→ SOURCE MATERIAL
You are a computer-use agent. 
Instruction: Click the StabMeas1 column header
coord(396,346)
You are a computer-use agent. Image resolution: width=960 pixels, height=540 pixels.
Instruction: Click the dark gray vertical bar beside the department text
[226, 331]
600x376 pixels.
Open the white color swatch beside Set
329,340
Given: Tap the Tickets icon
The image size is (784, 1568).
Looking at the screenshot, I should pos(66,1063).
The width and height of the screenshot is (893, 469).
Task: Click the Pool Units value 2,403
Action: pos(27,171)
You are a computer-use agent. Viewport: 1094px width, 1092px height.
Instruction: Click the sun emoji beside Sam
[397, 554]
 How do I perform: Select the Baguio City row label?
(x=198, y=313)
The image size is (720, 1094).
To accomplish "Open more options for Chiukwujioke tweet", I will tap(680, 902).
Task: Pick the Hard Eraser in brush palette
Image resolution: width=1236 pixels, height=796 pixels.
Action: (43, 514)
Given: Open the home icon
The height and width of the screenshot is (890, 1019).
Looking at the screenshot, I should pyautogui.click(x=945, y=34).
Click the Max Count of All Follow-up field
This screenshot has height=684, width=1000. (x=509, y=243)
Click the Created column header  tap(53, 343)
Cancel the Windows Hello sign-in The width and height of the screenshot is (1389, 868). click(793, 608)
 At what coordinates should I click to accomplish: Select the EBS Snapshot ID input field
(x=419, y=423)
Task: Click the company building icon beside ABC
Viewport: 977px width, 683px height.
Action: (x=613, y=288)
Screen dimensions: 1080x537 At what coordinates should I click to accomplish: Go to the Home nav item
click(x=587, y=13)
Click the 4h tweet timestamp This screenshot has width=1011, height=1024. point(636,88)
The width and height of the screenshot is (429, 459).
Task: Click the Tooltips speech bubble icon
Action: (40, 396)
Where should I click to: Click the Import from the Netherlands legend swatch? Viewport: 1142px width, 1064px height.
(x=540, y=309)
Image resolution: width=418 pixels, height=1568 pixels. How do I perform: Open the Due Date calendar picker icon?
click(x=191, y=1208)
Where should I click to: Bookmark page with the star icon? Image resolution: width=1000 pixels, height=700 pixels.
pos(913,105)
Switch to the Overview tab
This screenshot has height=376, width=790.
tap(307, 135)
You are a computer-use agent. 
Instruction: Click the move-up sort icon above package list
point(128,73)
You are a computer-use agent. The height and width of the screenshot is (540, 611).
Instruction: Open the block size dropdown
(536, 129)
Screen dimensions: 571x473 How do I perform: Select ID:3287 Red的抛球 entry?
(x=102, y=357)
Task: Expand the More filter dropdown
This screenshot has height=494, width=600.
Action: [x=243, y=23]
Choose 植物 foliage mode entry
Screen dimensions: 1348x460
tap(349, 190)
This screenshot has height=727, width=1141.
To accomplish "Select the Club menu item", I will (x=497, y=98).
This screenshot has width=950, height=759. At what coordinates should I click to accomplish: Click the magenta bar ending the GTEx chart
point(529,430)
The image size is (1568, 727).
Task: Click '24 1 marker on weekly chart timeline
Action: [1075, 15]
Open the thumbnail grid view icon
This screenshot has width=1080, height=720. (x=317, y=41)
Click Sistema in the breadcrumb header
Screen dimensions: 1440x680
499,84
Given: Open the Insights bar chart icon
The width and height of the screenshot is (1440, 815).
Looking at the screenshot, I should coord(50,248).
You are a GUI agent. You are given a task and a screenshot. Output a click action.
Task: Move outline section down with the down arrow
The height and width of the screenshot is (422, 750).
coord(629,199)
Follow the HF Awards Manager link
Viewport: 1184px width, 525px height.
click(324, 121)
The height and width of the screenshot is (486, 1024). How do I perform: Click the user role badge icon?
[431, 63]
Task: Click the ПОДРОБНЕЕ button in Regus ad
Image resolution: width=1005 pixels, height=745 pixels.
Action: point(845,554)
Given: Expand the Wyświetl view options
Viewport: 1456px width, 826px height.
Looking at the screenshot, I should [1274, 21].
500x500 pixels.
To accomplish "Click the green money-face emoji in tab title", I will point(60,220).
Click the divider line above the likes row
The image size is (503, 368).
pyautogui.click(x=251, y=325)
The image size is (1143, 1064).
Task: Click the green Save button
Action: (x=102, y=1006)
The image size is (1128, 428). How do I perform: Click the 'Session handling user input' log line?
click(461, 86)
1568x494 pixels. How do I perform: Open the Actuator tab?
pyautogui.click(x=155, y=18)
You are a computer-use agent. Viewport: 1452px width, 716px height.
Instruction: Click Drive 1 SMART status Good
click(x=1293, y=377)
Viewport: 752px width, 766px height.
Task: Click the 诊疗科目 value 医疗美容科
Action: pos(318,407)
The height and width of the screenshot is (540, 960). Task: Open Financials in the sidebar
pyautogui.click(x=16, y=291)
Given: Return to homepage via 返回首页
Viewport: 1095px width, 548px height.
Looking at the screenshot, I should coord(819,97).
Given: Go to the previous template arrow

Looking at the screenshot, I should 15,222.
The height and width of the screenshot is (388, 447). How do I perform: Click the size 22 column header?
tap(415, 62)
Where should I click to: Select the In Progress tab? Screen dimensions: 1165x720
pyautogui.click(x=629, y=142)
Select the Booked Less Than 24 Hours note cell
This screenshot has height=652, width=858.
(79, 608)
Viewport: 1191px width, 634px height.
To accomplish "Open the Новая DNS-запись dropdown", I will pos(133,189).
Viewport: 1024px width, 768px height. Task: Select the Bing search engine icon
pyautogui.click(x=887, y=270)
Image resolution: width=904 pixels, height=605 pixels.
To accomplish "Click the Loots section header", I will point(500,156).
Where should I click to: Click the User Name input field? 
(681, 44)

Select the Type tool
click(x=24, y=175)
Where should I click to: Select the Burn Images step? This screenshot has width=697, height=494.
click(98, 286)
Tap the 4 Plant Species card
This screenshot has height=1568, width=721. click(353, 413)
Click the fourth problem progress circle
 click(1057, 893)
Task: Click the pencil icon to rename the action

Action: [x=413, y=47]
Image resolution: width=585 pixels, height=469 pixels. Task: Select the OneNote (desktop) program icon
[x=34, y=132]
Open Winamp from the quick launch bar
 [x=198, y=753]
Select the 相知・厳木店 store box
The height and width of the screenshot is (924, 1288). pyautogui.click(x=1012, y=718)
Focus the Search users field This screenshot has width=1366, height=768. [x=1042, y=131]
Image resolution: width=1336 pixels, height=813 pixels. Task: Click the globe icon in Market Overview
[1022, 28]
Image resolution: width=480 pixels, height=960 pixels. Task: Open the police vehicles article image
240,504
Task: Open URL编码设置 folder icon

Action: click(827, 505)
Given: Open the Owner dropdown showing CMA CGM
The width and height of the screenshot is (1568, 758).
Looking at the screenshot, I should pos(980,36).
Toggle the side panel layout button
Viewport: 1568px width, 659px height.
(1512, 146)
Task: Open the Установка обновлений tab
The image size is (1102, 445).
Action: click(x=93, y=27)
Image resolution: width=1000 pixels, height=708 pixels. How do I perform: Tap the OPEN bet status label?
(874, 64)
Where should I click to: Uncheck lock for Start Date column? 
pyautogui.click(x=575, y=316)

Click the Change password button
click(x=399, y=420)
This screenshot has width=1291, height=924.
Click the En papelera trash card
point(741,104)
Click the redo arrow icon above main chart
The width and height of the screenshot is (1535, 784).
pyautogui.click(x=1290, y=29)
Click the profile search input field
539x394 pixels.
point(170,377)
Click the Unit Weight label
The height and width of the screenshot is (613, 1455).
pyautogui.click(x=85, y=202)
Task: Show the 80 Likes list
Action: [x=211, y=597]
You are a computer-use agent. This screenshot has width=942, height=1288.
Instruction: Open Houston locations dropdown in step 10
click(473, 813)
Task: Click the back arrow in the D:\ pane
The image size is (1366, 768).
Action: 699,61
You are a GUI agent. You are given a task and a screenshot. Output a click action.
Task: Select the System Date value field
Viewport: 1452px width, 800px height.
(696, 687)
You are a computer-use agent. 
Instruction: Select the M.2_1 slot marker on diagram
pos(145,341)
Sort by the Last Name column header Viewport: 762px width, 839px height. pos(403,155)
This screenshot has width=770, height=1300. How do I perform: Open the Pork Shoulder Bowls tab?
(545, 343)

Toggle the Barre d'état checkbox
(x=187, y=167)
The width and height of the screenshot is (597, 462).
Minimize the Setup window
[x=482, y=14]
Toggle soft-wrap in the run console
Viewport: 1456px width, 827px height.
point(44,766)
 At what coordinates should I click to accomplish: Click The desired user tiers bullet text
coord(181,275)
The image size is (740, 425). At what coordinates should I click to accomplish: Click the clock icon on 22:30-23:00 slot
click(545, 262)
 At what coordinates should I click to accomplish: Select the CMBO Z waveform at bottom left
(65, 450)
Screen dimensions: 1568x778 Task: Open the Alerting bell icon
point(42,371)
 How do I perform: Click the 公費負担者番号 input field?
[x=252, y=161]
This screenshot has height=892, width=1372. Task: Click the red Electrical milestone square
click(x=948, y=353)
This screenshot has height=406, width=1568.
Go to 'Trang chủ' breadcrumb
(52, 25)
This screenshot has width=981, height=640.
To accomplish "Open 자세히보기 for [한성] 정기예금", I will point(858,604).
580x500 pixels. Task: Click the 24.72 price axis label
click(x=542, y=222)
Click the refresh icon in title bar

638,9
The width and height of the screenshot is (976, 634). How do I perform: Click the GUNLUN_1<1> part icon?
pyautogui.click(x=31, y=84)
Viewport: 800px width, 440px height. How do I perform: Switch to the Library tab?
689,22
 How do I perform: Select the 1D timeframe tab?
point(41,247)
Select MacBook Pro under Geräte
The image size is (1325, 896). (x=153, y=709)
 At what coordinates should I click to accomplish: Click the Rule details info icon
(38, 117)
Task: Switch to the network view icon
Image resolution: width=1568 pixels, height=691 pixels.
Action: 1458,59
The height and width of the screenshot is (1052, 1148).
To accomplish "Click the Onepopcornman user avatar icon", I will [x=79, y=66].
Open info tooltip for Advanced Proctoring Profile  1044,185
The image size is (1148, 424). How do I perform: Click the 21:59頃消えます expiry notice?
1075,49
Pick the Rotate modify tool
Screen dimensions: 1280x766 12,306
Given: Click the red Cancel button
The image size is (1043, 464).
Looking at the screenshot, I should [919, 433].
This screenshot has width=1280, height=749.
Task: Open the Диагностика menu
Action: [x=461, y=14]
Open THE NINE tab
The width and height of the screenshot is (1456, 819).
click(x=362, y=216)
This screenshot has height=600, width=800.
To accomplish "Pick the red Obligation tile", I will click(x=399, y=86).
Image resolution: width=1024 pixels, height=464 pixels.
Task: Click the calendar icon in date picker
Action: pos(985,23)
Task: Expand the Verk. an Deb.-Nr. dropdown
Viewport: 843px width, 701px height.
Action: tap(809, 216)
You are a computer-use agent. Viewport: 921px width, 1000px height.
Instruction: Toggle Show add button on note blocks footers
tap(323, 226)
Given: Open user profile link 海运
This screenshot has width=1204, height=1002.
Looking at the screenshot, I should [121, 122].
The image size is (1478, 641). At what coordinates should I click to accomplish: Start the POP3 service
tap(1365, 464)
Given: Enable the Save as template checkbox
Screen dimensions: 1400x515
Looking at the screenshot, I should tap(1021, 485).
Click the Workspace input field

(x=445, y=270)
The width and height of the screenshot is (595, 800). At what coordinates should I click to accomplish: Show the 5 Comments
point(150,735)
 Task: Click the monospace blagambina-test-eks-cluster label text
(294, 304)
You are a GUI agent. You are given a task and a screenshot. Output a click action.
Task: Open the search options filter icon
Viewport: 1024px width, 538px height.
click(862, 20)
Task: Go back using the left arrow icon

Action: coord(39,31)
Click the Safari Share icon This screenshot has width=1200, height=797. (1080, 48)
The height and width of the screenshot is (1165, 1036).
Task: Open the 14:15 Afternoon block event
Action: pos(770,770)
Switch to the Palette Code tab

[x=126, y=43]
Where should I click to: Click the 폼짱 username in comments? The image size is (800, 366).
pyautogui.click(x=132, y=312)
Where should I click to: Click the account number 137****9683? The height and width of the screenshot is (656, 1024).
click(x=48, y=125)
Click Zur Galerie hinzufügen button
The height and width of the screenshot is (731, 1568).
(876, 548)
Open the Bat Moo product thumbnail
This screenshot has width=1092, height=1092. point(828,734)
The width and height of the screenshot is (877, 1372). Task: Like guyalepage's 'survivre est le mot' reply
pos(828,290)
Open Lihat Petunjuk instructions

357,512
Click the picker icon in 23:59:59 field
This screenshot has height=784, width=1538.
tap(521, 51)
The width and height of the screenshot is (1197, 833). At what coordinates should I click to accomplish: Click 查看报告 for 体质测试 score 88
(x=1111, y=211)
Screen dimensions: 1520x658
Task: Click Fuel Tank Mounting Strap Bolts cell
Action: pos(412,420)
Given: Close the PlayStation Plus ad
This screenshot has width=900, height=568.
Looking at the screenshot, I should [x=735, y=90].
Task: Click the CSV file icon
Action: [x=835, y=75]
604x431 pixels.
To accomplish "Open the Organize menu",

→ YOUR GOAL
Repeat, character for character, the lines of the material above from the line with "Instruction: Click the StabMeas1" through the line with "Given: Tap the Tickets icon".

→ PROBLEM SOLUTION
Instruction: Click the StabMeas1 column header
coord(396,346)
You are a computer-use agent. Image resolution: width=960 pixels, height=540 pixels.
Instruction: Click the dark gray vertical bar beside the department text
[226, 331]
600x376 pixels.
Open the white color swatch beside Set
329,340
Given: Tap the Tickets icon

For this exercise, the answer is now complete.